BoleynMemories13 · 17/04/2026 12:48

As other replies have mentioned, the other children must have qualified in a higher category than your child, for reasons you do not know about (and have no right to know about). All you can do in enquire where you are on the waiting list, and see where you go from there. If they're high on the list, there's every chance a place could still come up between now and September. You only have grounds to appeal if you have genuine evidence thay the admissions criteria has been applied incorrectly (very rare). You can't assume religious beliefs of other families, as you don't necessarily need to be practising to qualify higher. Sometimes being baptised pushes children into the practising category, even if they are not regular church goers.

Don't waste time on an appeal unless you have evidence to suggest you should win. How do you feel about the school you have been allocated? It was on your list, is it not possible your child could be perfectly happy there? I understand it must be disappointing not to get your top choices, but every school has their individual merits. Sometimes you need to reframe the disappointment and look at the positives of the school you have been allocated instead.

MarchingFrogs · 17/04/2026 17:47

As other replies have mentioned, the other children must have qualified in a higher category than your child, for reasons you do not know about (and have no right to know about).

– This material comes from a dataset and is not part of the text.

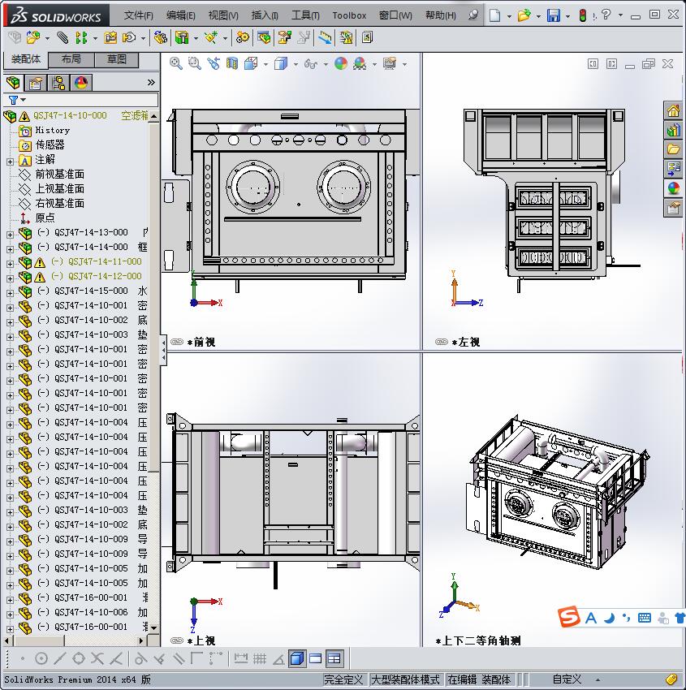This screenshot has width=686, height=690.
Task: Select the Zoom to Fit tool
Action: (x=175, y=63)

The OP says that neighbours' similarly non-RC DC already attend the school. So another possibility is that in their year(s), there were fewer applicants in higher categories (rather than that they themselves were ranked within a higher criterion).

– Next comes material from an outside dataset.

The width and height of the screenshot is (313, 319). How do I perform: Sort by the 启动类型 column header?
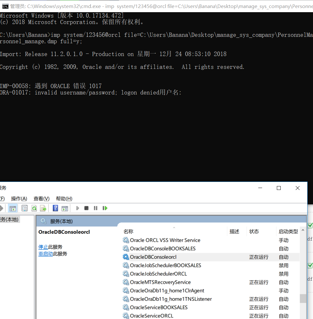[x=288, y=231]
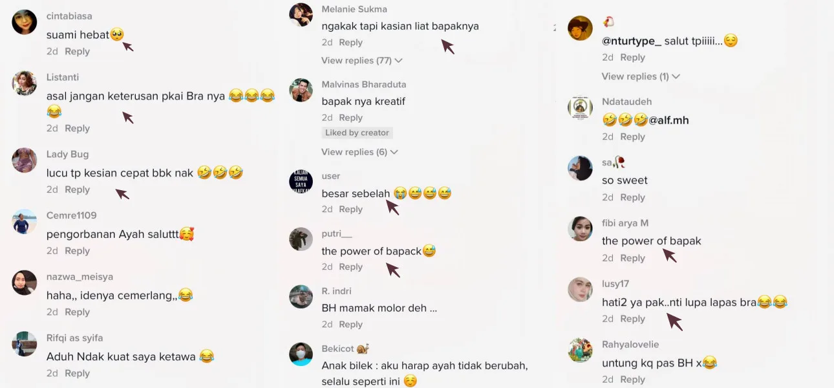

CheerfulMuddler · 17/04/2026 23:21

You need to find the distance of the furthest child admitted under your criteria. This should be publicly available. If it's further than you, you can prove that a mistake has been made.

BoleynMemories13 · 18/04/2026 10:55

MarchingFrogs · 17/04/2026 17:47

As other replies have mentioned, the other children must have qualified in a higher category than your child, for reasons you do not know about (and have no right to know about).

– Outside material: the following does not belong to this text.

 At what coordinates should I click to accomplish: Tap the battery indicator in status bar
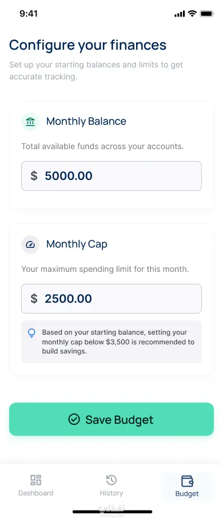point(208,14)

The OP says that neighbours' similarly non-RC DC already attend the school. So another possibility is that in their year(s), there were fewer applicants in higher categories (rather than that they themselves were ranked within a higher criterion).

Quite possibly, for the neighbours mentioned. I was responding to this comment about another child in this cohort though:-

However we do know 1 child in our nursery who is non Christian religion living significantly further by straight line distance having being accepted for a place.

Scissor · 18/04/2026 11:02

My local Catholic secondary will allocate to practicing Muslim and Jewish students if spaces after Catholic admissions.

MrsHaskell · 18/04/2026 11:07

However we do know 1 child in our nursery who is non Christian religion living significantly further by straight line distance having being accepted for a place.

At my village catholic school a practising muslim (or any other religion) with evidence of this would trump a non-religious child living closer (unless they are a sibling but non-catholic siblings rank lower than first born practising catholics).

I think you actually need to carefully review the admission criteria because it could be a number of reasons why this child has a place despite living further away.

LIZS · 18/04/2026 17:56

Your letter should set out why a place was refused and the category in which your child was placed in. In previous years they may have had fewer faith applicants and siblings which allowed non faith applicants a place from further out than this year. Or there may have been housing built closer to the school since they applied which i creased applications. For priority consideration at faith schools you often need to supply evidence of baptism, regular attendance at services and/or living within certain parishes. Check the Admissions criteria to check you were considered correctly.

LIZS · 18/04/2026 18:24

Bear in mind you can only win an Infant Class Size appeal if an error was made in processing the application, such as being placed in the wrong category or incorrect distance used and that error meant you missed out on a place.